December 2017 Mtl MQG Meeting Minutes

December 2017 Mtl MQG Meeting Minutes
December 12, 2017 at 7pm SouthWest Mission, Verdun, QC

Quick points of business:
  • Welcome - No new members this month 
Meeting topics:
  • Snacks: The snacks provided by the Mission might not be enough for the crowd. We would need 5 volunteers to take care of bringing a snack in addition to the Guild paying for something every month. We sent a sign-up sheet and got our volunteers!
  • Sew-Ins: We are moving our sew-ins back to the Centre in St-Henri starting with the January sew-in. The hours will also go back to 10 am to 4 pm.
  • Club Tissus Modern Quilting Conference: Club Tissus would like to invite us to speak at their quilting week the weekend of January 20 and 21. If anyone is interested, contact Stephanie.
  • Twist Festival: The Festival invited us to display some of our quilts. If you have a quilt lap size or bigger you would like to display, contact Stephanie as soon as possible.
Ornament Swap:  Some really cute and creative ornaments were swapped.

Show and Tell
  • Tamara - cute small quilt in her fabric collection
  • Jennifer - Baby quilt in pinks and greys
  • Izzy - City Sampler quilt finished
Skill builder block of the month:
  • Stephanie - HST Star blocks

Friday, December 15, 2017

Skill Builder 2017-18 - HST Star blocks by Stephanie Baldwin

Moving on from the square and strip based blocks, we are now moving on to the Half-Square Triangle (or HST) based blocks! This month we will be exploring HST Star Blocks:

Summer Star quilt by Craft Paper Scissors

The HST block is incredibly simple to produce and is the basis of a huge variety of different designs. They can be used as a stand-alone block, such as Izzy's HST quilt:
HST Quilt by Izzy

Or to make up blocks that form a larger design:
Comma Comet by Janet Gannon

I really love HST star blocks... there is so much variety and flexibility in them. They can be simple or complex, imperfect or precise, and the result they give is somehow both whimsical and geometric. They lend themselves well to asymmetry, minimalism, scale, abstraction, alternative gridwork, improvisation, negative space, etc.

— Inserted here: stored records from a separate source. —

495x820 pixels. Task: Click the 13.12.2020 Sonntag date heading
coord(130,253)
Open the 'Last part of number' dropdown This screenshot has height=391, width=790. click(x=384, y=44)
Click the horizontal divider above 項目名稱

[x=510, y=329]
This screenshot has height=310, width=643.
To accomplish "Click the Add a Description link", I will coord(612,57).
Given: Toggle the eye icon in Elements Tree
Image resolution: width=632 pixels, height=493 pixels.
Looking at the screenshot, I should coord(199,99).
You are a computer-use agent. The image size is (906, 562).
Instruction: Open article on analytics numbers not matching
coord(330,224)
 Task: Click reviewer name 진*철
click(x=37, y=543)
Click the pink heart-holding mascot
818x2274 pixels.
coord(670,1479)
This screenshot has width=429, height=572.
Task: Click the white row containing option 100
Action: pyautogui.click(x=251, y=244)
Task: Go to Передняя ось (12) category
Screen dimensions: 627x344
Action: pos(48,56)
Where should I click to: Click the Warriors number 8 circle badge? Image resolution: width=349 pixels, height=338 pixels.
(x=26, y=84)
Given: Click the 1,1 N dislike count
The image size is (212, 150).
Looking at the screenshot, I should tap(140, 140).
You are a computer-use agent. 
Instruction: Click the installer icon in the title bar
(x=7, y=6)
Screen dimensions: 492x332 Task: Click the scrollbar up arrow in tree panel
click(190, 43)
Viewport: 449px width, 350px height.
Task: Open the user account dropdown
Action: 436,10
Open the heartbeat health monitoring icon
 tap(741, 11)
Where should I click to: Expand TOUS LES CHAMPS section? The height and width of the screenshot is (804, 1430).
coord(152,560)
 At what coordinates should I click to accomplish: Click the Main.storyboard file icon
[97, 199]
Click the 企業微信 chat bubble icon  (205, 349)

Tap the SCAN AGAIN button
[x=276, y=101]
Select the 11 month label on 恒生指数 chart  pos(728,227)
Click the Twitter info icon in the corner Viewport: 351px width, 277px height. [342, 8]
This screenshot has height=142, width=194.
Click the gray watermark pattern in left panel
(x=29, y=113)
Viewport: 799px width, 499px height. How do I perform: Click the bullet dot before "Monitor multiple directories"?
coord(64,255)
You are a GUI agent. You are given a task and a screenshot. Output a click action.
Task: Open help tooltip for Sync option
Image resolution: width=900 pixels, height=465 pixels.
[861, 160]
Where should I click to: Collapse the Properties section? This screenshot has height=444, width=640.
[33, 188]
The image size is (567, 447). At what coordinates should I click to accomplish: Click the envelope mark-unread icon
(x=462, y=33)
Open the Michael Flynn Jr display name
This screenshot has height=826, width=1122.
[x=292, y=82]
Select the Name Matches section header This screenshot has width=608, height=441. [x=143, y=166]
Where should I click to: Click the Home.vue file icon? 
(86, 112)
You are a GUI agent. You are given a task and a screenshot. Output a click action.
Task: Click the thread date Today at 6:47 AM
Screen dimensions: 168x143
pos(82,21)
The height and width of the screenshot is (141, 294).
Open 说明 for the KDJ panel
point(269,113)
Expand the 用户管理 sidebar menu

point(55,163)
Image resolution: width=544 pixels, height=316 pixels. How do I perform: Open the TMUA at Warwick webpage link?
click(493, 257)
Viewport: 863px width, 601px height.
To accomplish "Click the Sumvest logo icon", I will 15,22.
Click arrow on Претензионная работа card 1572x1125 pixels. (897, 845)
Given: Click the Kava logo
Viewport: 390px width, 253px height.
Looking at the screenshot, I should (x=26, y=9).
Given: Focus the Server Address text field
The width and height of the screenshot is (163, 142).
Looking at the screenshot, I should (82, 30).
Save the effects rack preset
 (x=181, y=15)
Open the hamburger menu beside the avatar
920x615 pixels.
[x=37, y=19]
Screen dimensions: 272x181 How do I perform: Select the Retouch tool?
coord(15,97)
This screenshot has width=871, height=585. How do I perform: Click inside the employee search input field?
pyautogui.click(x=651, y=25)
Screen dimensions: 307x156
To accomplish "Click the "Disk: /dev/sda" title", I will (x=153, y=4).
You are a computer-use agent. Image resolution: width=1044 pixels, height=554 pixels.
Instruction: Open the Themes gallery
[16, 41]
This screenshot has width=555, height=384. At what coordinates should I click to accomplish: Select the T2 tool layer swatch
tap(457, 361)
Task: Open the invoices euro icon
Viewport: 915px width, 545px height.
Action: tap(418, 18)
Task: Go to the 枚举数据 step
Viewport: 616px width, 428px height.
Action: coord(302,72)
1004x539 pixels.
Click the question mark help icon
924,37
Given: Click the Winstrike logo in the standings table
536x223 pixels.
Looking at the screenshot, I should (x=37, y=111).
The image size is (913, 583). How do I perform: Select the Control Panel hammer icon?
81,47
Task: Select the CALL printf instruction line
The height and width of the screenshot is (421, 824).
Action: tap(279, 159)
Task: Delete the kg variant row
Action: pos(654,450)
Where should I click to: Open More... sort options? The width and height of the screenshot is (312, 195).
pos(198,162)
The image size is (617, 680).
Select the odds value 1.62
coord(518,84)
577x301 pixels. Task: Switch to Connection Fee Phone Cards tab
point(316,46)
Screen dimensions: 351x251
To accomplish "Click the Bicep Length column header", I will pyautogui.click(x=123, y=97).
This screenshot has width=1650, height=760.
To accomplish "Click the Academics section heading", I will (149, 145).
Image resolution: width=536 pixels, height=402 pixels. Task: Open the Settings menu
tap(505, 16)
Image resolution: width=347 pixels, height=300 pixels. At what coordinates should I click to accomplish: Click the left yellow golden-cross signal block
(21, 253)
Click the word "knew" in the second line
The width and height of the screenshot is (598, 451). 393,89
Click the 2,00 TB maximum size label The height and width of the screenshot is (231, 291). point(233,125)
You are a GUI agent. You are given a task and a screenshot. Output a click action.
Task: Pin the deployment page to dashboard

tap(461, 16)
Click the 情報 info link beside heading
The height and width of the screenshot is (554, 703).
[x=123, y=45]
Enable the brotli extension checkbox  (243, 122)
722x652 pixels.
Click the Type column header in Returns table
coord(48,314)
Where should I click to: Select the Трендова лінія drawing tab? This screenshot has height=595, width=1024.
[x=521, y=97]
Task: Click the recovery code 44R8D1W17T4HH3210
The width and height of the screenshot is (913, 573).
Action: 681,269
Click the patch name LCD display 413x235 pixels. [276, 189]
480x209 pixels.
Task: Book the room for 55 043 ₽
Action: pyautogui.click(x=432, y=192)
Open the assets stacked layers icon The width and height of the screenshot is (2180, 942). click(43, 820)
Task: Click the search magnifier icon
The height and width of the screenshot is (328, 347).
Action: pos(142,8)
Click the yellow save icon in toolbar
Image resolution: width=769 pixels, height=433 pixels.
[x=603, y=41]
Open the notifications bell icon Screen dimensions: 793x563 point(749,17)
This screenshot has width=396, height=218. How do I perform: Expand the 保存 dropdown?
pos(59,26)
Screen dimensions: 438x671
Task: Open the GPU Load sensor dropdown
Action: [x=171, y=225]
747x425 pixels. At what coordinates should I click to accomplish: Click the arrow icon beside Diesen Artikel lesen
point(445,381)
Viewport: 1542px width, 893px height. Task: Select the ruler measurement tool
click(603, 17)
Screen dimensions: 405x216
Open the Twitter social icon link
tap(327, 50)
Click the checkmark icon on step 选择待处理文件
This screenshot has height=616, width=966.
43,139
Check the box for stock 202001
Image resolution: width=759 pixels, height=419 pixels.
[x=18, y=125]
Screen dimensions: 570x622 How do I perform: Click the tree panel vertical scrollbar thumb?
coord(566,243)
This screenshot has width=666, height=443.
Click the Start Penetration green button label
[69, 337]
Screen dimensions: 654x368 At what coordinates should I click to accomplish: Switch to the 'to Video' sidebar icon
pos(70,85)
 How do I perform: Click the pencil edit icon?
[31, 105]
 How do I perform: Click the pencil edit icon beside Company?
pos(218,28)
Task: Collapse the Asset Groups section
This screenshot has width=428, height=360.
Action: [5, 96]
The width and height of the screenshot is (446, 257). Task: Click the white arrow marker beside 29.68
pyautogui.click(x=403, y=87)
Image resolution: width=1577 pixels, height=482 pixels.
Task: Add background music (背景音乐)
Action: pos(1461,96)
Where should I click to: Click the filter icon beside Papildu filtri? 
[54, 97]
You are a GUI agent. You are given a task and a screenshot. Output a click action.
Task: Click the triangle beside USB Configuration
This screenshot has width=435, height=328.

So! How do you make an HST block? Being such a basic component in many quilt designs, there are plenty of tutorials out there on the interwebs for you to use:

Blossom Heart Quilts - 2 and 4 HSTs at a time methods
Blossom Heart Quilts - HST strip method
Missouri Star Quilt Co - Magic 8 method (as part of an HST quilt tutorial)

Be aware that most of the methods for making HSTs involve sewing and cutting on the bias (diagonally across the grain of the fabric), which means that as you sew, cut and press the blocks they will be stretched or warped slightly out of shape. Now, if you're doing wonky stars or going for an improv/ruler-free look, then no worries! If you want straight lines and matching seams, then you will need to square up your HSTs before moving on to the next step of your pattern. In this case, I strongly recommend that you cut your squares slightly larger than you need them to be so that you have some wiggle room to trim down and square up the HSTs.

For example, to make a 12.5" block, I would cut my squares as follows:
2x2 block = four 7" squares
3x3 block = nine 5" squares
4x4 block = sixteen 4" squares

Once you have your HSTs done (squared or not), you can then move on to constructing your star block. You can follow a pattern or design it yourself... for these kinds of blocks I find a design board/wall to be especially helpful as it allows you to move blocks around and try different combinations.

Now, on to some examples to get your creative juices going. As we move along through these traditional blocks, there will be lots of opportunities to use multiple blocks at a time:

Star, Rail Fence and 9 patch block: 
Inverted Stars by crossquilt

There is a great Missouri Star Quilt Co tutorial on making Rail Fence Star blocks.

HST Star and Log Cabin: 
Log Cabin Star by Cluck Cluck Sew

Wonky stars (using improv): 
Wonky Stars by The Running Thimble

Fussy-cut Star by Freshly Pieced

Scrappy Rainbow Star by Happy Quilting

HST Stars are also great for creating secondary designs: 
Moroccan Lanterns by Freshly Pieced

HST Stars can be large scale... 
New Star Rising by Huntspatch Quilts

Or they can be small scale... 
Epic HST block by Coriander Quilts

And you can even play around with the positive and negative space: 
Positive and Negative stars by Gen X Quilters

This is, of course, just a small sample of the possibilities. If you'd like some more ideas, check out our Pinterest board:

Now it's your turn to create a modern take on the HST star block! We would love to see what you make, so please share your blocks on Facebook or Instagram, and feel free to tag us and/or use the hashtags: #mtlmqgskills  or  #mtlmqgskillbuilder

Friday, December 08, 2017

Meeting reminder

Just a quick reminder, our next meeting is Tuesday December 12th at 7pm. Time to take a break from all those holiday gifts you're working on and come relax and have some fun!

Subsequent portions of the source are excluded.